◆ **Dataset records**

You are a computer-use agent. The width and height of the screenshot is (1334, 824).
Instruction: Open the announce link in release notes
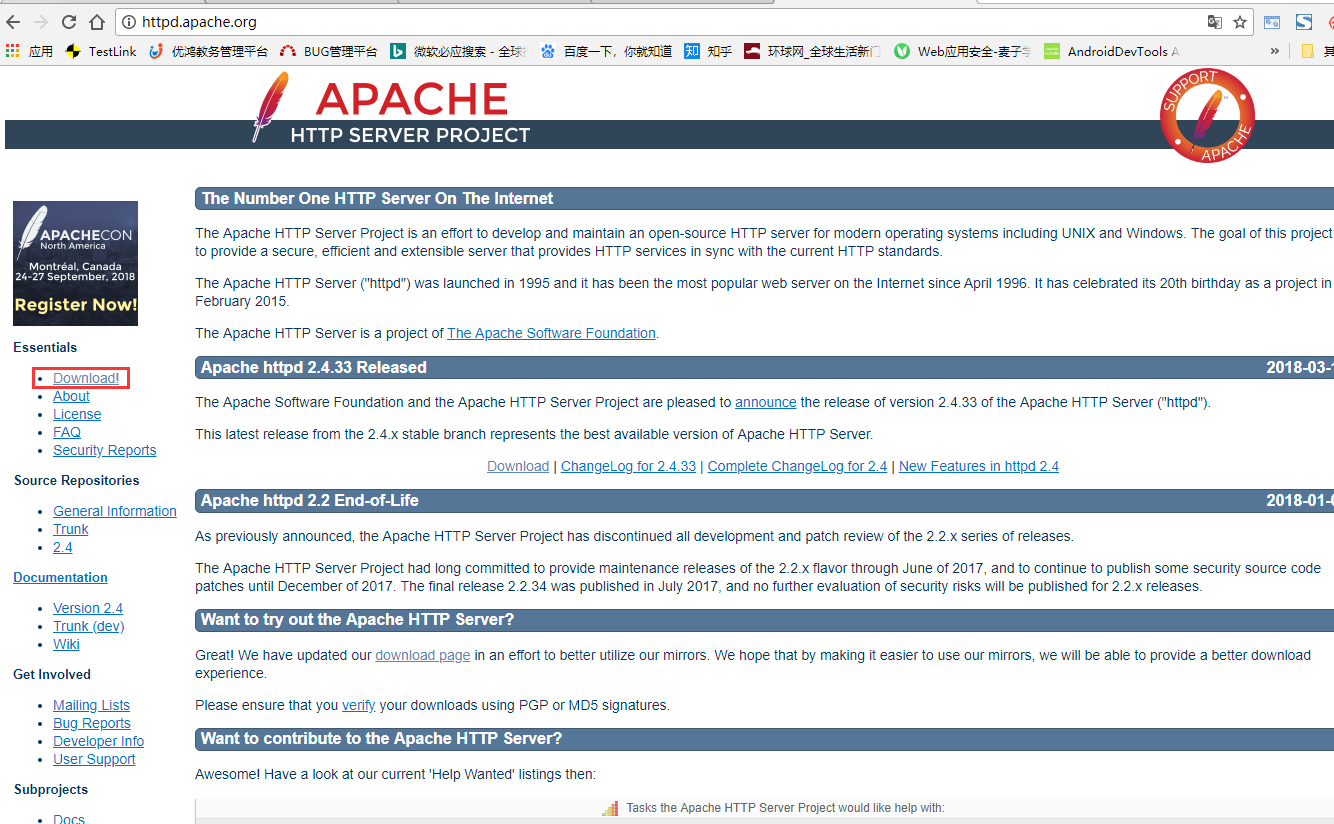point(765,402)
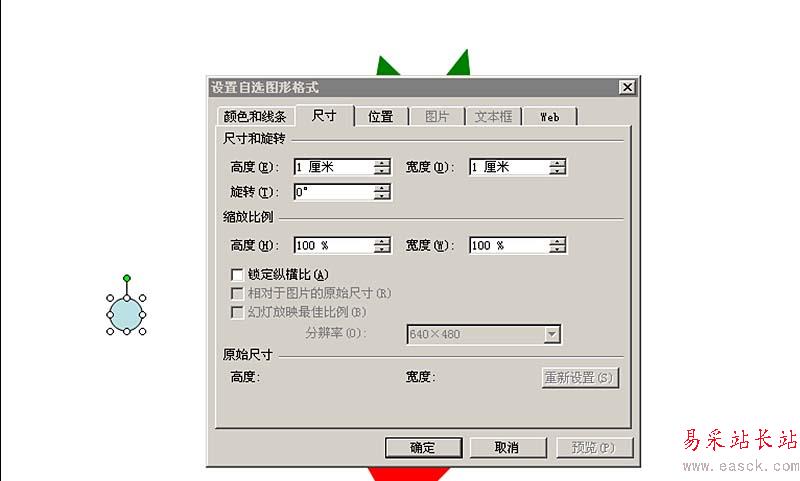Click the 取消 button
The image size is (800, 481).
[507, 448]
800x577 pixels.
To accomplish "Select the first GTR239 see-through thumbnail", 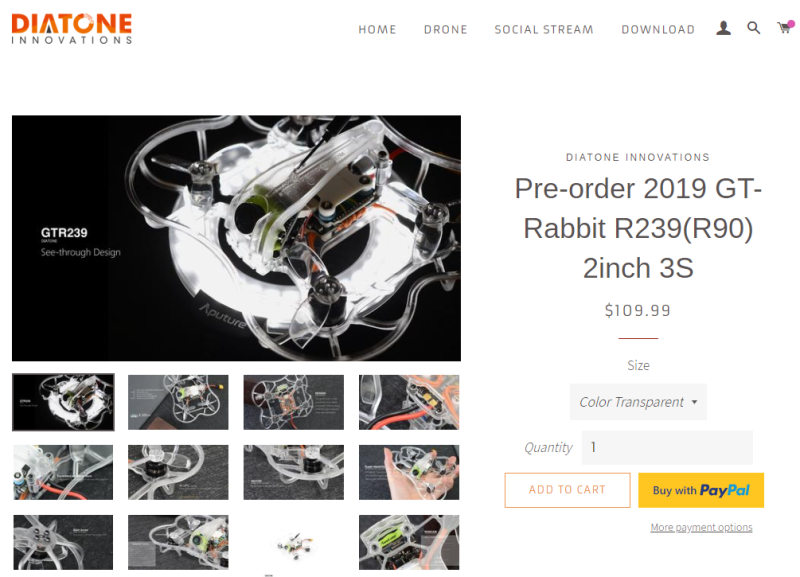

◆ **Work required**
Your answer must be exactly the lines from the one with "Instruction: Open the" through the last line of the entries, both included, with no pictures; please add nothing else.

◆ **Result for this task**
Instruction: Open the announce link in release notes
point(765,402)
Click the 取消 button
The image size is (800, 481).
[507, 448]
800x577 pixels.
To accomplish "Select the first GTR239 see-through thumbnail", 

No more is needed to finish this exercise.